MOUNTAIN VIEW, Calif. (KGO) --Santa Clara County officials say the risk of West Nile Virus is higher than normal this year. Five people have already tested positive for the disease and one remains hospitalized.
Mosquitoes infected with West Nile arrived in the Bay Area in 2004 and have sickened more than a dozen people in Santa Clara County since then.
"Based on everything we're seeing, this is the record breaking year of all time," said Russ Parman of Santa Clara County Vector Control.
Of the five people infected, three are men and two are women, all over the age of 50. Two of them suffered Encephalitis and required hospitalization.
"You'll get things like a severe headache, a fever and you may not be completely with it," said Dr. George Han, Communicable Disease Controller for Santa Clara County Public Health Department.
Health officials track the mosquitoes carrying West Nile by the location of dead birds and have found nearly 700 this summer.

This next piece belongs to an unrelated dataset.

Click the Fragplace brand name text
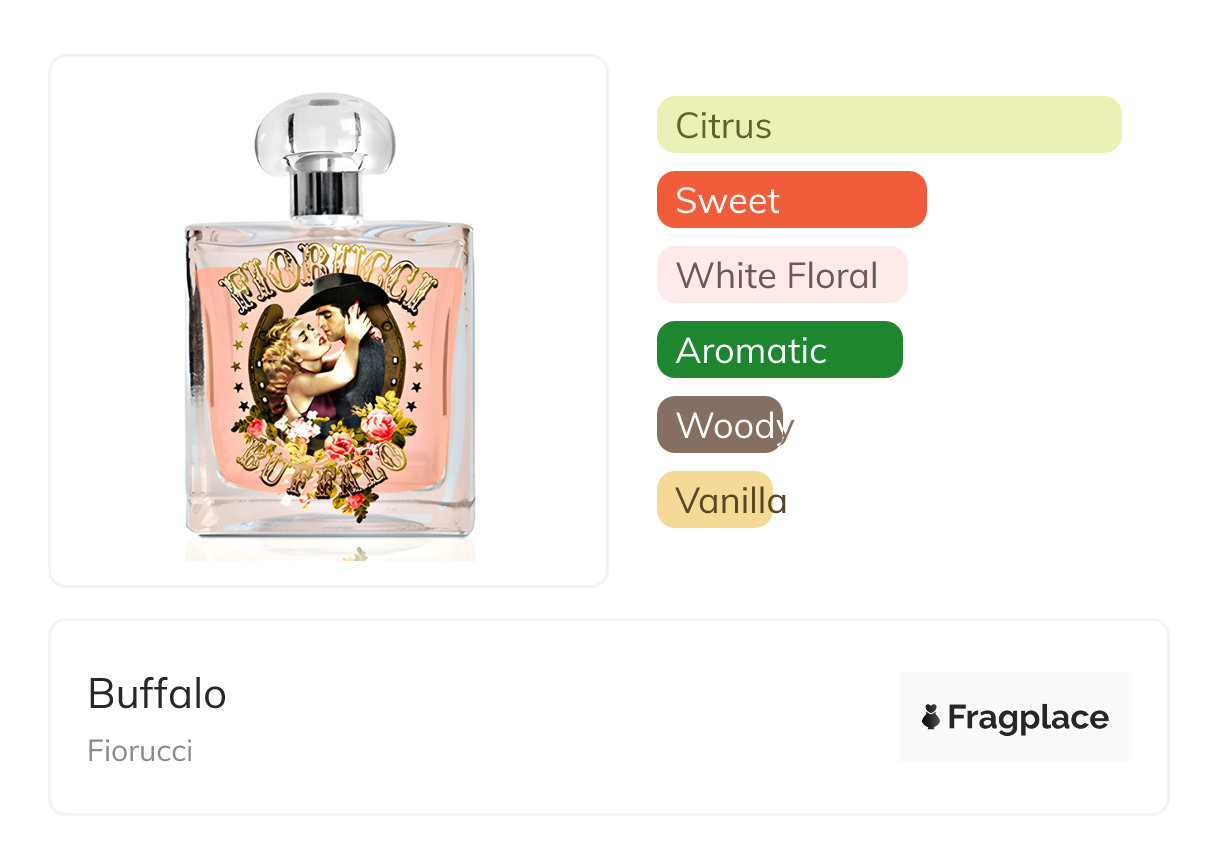Screen dimensions: 1218x864 point(1028,717)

"This year we have already beat the entire season record for the number of dead birds and numbers of positive birds and we've still got at least six weeks of active season ahead of us," said Parman.
The infected mosquitoes are concentrated in Mountain View, Sunnyvale, Santa Clara, Cupertino, Campbell and parts of San Jose. As a result, Vector Control has increased the number of foggings. They've already had 16 this year.

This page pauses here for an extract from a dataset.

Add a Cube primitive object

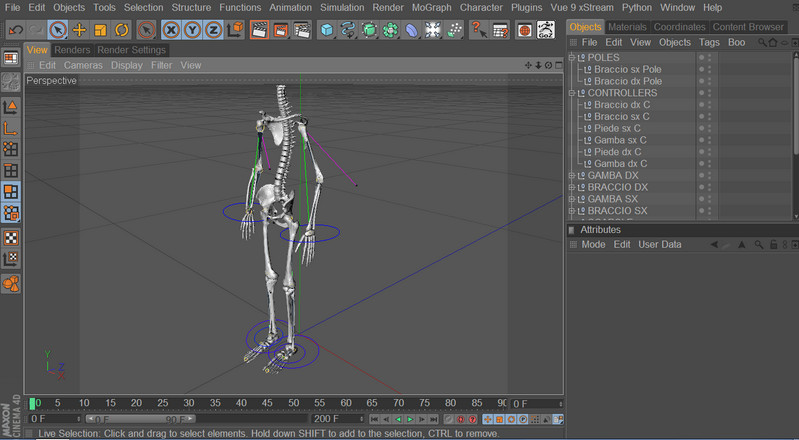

That's five more foggings than last year and triple the typical amount. Some think the drought could be to blame.
"It's concentrating the water sources for the birds and mosquitoes and when they get more concentrated, they transmit the virus faster," said Han.
A small amount of standing water can breed a mosquito colony in less than a week, so health officials recommend diligence.
Officials also recommend using repellent and covering up if you go outside around dusk or dawn.